FinRL Environment¶
A wrapper around FinRL stock trading environments that conforms to the OpenEnv specification.
Overview¶
This environment enables reinforcement learning for stock trading tasks using FinRL's powerful StockTradingEnv, exposed through OpenEnv's simple HTTP API. It supports:
- Stock Trading: Buy/sell actions across multiple stocks
- Portfolio Management: Track balance, holdings, and portfolio value
- Technical Indicators: MACD, RSI, CCI, DX, and more
- Flexible Configuration: Custom data sources and trading parameters
Quick Start¶
1. Build the Docker Image¶
First, build the base image (from OpenEnv root):
cd OpenEnv
docker build -t envtorch-base:latest -f src/core/containers/images/Dockerfile .

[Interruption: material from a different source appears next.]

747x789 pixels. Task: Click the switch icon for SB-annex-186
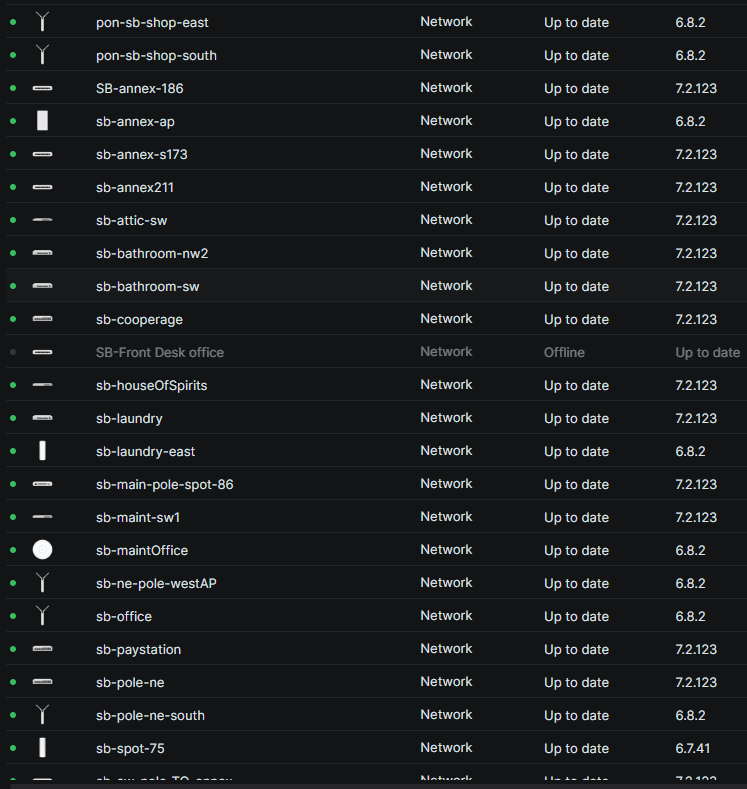[x=42, y=88]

Then build the FinRL environment image:
docker build -t finrl-env:latest -f src/envs/finrl_env/server/Dockerfile .
2. Run the Server¶
Option A: With Default Sample Data¶
docker run -p 8000:8000 finrl-env:latest
This starts the server with synthetic sample data for testing.
Option B: With Custom Configuration¶
Create a configuration file config.json:
{
"data_path": "/data/stock_data.csv",
"stock_dim": 3,
"hmax": 100,
"initial_amount": 100000,
"num_stock_shares": [0, 0, 0],
"buy_cost_pct": [0.001, 0.001, 0.001],
"sell_cost_pct": [0.001, 0.001, 0.001],
"reward_scaling": 0.0001,
"state_space": 25,
"action_space": 3,
"tech_indicator_list": ["macd", "rsi_30", "cci_30", "dx_30"]
}
Run with configuration:
docker run -p 8000:8000 \
-v $(pwd)/config.json:/config/config.json \
-v $(pwd)/data:/data \
-e FINRL_CONFIG_PATH=/config/config.json \
finrl-env:latest
3. Use the Client¶
from envs.finrl_env import FinRLEnv, FinRLAction
import numpy as np
# Connect to server
client = FinRLEnv(base_url="http://localhost:8000")
# Get configuration
config = client.get_config()
print(f"Trading {config['stock_dim']} stocks")
print(f"Initial capital: ${config['initial_amount']:,.0f}")
# Reset environment
result = client.reset()
print(f"Initial portfolio value: ${result.observation.portfolio_value:,.2f}")
# Trading loop
for step in range(100):
# Get current state
state = result.observation.state
# Your RL policy here (example: random actions)
num_stocks = config['stock_dim']
actions = np.random.uniform(-1, 1, size=num_stocks).tolist()
# Execute action
result = client.step(FinRLAction(actions=actions))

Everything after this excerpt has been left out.